Restaurants

Hen Party

by Mary Tutwiler

An award-winning gumbo incorporates stewing hen, smoked turkey neck and fresh sausage. Jarred Richard didn’t grow up cooking. His mama, Delores Richard, and grandmother, Anna Mae Hanks, did that for him. He and his brother Ben just liked to eat. But when they left Scott for college at McNeese State University, 90 minutes away, he soon found out there was a big difference between home cooking and fast food. “It was too far to drive home for dinner every night,” he says. That’s when he picked up a black iron pot and a wooden spoon.

“I had a passion for Cajun food,” Jared says, “and I got a few tips from mama.” From there on, it was trial and error.

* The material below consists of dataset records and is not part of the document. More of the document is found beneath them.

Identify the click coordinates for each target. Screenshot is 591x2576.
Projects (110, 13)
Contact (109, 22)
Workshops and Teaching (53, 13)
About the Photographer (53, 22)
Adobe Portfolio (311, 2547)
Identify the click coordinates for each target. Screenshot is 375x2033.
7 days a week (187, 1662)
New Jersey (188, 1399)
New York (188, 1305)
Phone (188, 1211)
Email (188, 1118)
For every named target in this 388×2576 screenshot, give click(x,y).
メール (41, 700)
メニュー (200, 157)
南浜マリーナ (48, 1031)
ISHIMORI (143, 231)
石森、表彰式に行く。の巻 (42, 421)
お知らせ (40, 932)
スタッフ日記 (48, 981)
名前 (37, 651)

He got a lot of practice feeding his brother, and after he graduated, a large family in Scott and Duson that would come over to see what Jared was cooking. These days cooking is his hobby, and he tries out all sorts of recipes for friends he invites over. His dinner table seats a dozen, and it’s rare that a seat is empty.

In 2007, when he was 29, he beat out some seasoned cooks, winning first place in the Black Pot Cookoff with a rabbit sauce piquant. This year he decided to enter again, but rather than duplicate his gold medal entry, he came up with an entirely different dish: hen and smoked turkey neck gumbo. Jared took the top honor again with his gumbo, enjoying the irony surrounding his latest win. In 2007 he had the only rabbit entry, but this year there were several rabbit dishes. “It made me feel good, that I could win with something like hen,” he says.

At the Black Pot Cookoff, stews and fricassees are pitted against gumbos in a single category. The competition is stiff, smothered dishes filled with highly-flavored game competing against domestic yard birds. It takes an experienced hand with seasoning as well as skill in cooking in black cast iron over an open fire to pull off a victory.

I’ve been one of the judges since the festival’s inception three years ago, along with Chef Pat Mould and cook extraordinaire Rick Guidry. Jared’s gumbo was the first entry we tasted this year. Yes, we have a point system, and no, we have no idea whose entries we’re tasting, but I do have to say we were all blown away immediately by the gumbo. When we totaled our scores, none of us was surprised that it won.

Jared shared the recipe with The Independent Weekly. Every good cook has a favorite butcher, and he likes his home town market, Early’s in Scott. In addition to stewing hens, Early’s keeps smoked turkey necks and wings on its shelves, and Jared uses its house seasoning (which I think is one of the keys to this award-winning gumbo).

I took the recipe home and gave it a test drive in an ordinary pot on an ordinary stove. What you will find is that it’s made with a medium roux, which gives it a nice nutty flavor, very different from the coffee-colored roux of dark Cajun gumbos. The hen contributes depth, and the smoked turkey adds both flavor and a textural element. It has, in foodie terms, a nice creamy mouth feel not unlike the realm of turkey gravy, its close cousin. Jared recommends serving it with rice. I opted for homemade potato salad. Chacun à son goût.

Hen & Smoked Turkey Neck Gumbo

For the roux, 3/4 cup flour, 3/4 cup vegetable oil

2 large onions cut-up

2 bay leaves

1 can chicken broth

1 hen cut-up & well seasoned with Early’s Cajun seasoning

1 pound smoked turkey necks

1 pound hot fresh sausage, cut up

1 bunch green onion tops

Make a medium brown roux with the flour and oil. Add the onions and bay leaves and stir for about 10 minutes, until wilted and starting to brown. Add the chicken broth, stirring to incorporate, then slowly add about 4 cups of water, to make a soupy broth. Add all the meat, then add enough water to cover. Simmer for about 2 hours. Add water as needed. When the hen starts to get tender and fall off the bone, take the gumbo off the fire. Remove meat. Discard bones and skin. Skim off fat, add sliced green onion tops and return meat to pot. Simmer for 5 minutes. Check seasoning. Serve with rice.